Stored items from a collection
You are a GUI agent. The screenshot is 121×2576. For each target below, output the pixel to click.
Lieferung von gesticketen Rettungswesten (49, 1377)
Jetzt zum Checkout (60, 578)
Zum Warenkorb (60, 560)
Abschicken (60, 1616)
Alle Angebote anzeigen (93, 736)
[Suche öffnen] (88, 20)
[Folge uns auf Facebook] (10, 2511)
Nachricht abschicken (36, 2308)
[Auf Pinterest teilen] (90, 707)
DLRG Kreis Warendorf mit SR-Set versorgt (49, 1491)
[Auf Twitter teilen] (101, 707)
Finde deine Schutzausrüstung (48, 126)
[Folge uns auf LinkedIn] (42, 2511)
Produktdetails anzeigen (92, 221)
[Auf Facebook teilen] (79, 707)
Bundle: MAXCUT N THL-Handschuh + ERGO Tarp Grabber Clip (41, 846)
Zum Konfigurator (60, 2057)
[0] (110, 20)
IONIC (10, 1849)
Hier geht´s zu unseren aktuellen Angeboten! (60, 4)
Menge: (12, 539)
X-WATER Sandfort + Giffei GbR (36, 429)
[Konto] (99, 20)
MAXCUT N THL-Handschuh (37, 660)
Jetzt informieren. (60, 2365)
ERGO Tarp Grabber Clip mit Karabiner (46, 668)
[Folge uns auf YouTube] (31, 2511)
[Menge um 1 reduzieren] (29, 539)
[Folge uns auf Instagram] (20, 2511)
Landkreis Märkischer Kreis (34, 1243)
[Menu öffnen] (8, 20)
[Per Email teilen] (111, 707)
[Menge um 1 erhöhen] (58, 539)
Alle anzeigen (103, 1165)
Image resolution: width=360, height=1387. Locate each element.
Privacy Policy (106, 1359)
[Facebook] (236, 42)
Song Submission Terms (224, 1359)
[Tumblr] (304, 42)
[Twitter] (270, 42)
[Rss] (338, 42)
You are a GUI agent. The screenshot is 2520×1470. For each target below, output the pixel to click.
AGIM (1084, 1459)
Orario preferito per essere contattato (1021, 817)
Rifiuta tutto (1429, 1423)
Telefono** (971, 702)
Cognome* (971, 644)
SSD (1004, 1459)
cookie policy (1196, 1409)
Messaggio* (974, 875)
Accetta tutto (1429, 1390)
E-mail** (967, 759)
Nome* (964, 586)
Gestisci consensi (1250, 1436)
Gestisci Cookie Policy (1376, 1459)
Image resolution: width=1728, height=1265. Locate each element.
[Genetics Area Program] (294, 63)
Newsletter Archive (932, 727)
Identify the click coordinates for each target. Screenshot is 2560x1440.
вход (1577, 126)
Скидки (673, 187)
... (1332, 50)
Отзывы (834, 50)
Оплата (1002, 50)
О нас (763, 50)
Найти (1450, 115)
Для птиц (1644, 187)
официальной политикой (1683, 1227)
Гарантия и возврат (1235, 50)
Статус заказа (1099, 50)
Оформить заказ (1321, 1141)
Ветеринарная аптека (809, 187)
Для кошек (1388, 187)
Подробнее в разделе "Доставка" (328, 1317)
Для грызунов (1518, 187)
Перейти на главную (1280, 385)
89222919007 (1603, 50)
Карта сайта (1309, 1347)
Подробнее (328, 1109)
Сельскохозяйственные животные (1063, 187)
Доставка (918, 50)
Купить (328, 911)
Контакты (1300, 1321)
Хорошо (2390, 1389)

_What the task asks_: Give an exact copy of the lines above, from the top of the records to the line that contains "MAXCUT N THL-Handschuh (37, 660)", taking in both ends.

_Output_:
You are a GUI agent. The screenshot is 121×2576. For each target below, output the pixel to click.
Lieferung von gesticketen Rettungswesten (49, 1377)
Jetzt zum Checkout (60, 578)
Zum Warenkorb (60, 560)
Abschicken (60, 1616)
Alle Angebote anzeigen (93, 736)
[Suche öffnen] (88, 20)
[Folge uns auf Facebook] (10, 2511)
Nachricht abschicken (36, 2308)
[Auf Pinterest teilen] (90, 707)
DLRG Kreis Warendorf mit SR-Set versorgt (49, 1491)
[Auf Twitter teilen] (101, 707)
Finde deine Schutzausrüstung (48, 126)
[Folge uns auf LinkedIn] (42, 2511)
Produktdetails anzeigen (92, 221)
[Auf Facebook teilen] (79, 707)
Bundle: MAXCUT N THL-Handschuh + ERGO Tarp Grabber Clip (41, 846)
Zum Konfigurator (60, 2057)
[0] (110, 20)
IONIC (10, 1849)
Hier geht´s zu unseren aktuellen Angeboten! (60, 4)
Menge: (12, 539)
X-WATER Sandfort + Giffei GbR (36, 429)
[Konto] (99, 20)
MAXCUT N THL-Handschuh (37, 660)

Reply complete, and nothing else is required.